"Io, scugnizzo a 60 anni Che gioia festeggiarli proprio all'Arcimboldi"

Da Napoli a Milano, gran ritorno sul palco "Macché neomelodico, mi notò Miles Davis"

"Io, scugnizzo a 60 anni Che gioia festeggiarli proprio all'Arcimboldi"

«Sono stato un autentico fenomeno del pregiudizio nazionale. Eppure sono riuscito ad essere quello che volevo: uno, anzi no, il cantante napoletano. Piaccia o no agli esteti, Miles Davis s'innamorò delle mie canzoni e voleva pure suonarle. È vero, quando me lo dissero non sapevo nemmeno chi fosse; credevo parlassero di nuovo giocatore straniero del Napoli. Invece, era un genio, un gigante. Questo sarà per sempre per un motivo di grande orgoglio». Torna a Milano, stasera nella cornice degli Arcimboldi, Nino D'Angelo, l'ex scugnizzo dal caschetto biondo del rione San Pietro a Patierno che a giugno scorso ha festeggiato i suoi primi 60 anni con un megaconcerto davanti alla curva B dello stadio San Paolo alla presenza di oltre 15 mila fan (di ben tre diverse generazioni...) in delirio.

Che cosa resta di quell'indimenticabile serata di orgoglio napoletano?

«Che dire, aver festeggiato i 60 anni così, davanti alla mia gente, che mi segue da più di 40 anni, è stata un'emozione indimenticabile. Qualcosa che mi terrò nel cuore per tutta la vita. È stato il più bel film della mia vita. Il più vero. In cui ha vinto la Napoli dei valori e dei sentimenti».

Che cosa ricorda della tua prima volta a Milano?

«Racconto un aneddoto che mi è successo: sarà stata la metà anni Settanta e, appena arrivato a Milano, salii su un taxi guidato da un pugliese. Mi meravigliai quando scoprii che ascoltava Radio Antenna Emigranti e per di più solo ed esclusivamente musica napoletana. Io avevo avuto un successo locale con 'A storia mia ('O scippo), ma lui non aveva mai sentito parlare di me come cantante. Qualche anno più tardi, ai tempi del film di 'Nu jeans e na maglietta mi ritrovai per puro caso sullo stesso taxi. Il conducente mi riconobbe subito e mi raccontò di essere diventato un mio accanitissimo supporter. Questa è la mia Milano: una città che rispetto molto, dal respiro europeo, ma anche molto italiana e piena zeppa di sud. Con buona pace dei leghisti».

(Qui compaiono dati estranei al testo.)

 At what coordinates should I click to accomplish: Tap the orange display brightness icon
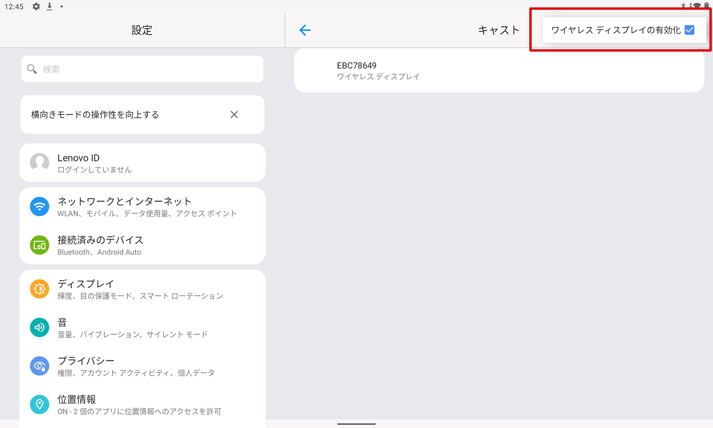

Che cosa aspettarsi dallo show agli Arcimboldi, prima data del nuovo tour teatrale ribattezzato Il Concerto 6.0 che andrà anche in giro per l'Europa?

«Due ore di musica in cui sarà concentrato tutto Nino D'Angelo. Quello delle sonorità romantiche e vintage dell'epoca del caschetto e quello più recente, in cui ho messo assieme la passione irresistibile tanto per il mio idolo da ragazzo, Sergio Bruni, quanto per Peter Gabriel, il maestro della contaminazione. E poi posso aggiungere una cosa?».

Prego...

«Per un figlio della Napoli più difficile è una grande soddisfazione aver raggiunto questo teatro: sono nato povero tra i poveri, e invece ce l'ho fatta. Ai tempo sono stato denigrato con sta storia del cantante neomelodico, salvo poi accorgersi che sotto il caschetto c'era una testa. Perché essere cresciuti nella scuola della strada non vuol dire mica essere stupidi. Comunque sia, andando oltre i pregiudizi, io che sono idolo della gente che ha poco, ho aperto la strada a tanti cantanti della mia città».

Per l'autore dell'inno del Napoli calcio, viene naturale chiedere come sta vivendo l'exploit della squadra di Sarri, reduce da sette vittorie consecutive...

«Questo Napoli è un giocattolo perfetto, è poesia e flipper al tempo stesso.

Il Napoli di Maradona mi faceva impazzire, ma già da qualche anno Mertens e soci hanno raggiunto un livello di gioco altissimo. Credo che quest'anno il Napoli è fuori categoria per tutti, Juve compresa, e lo scudetto lo può solo perdere».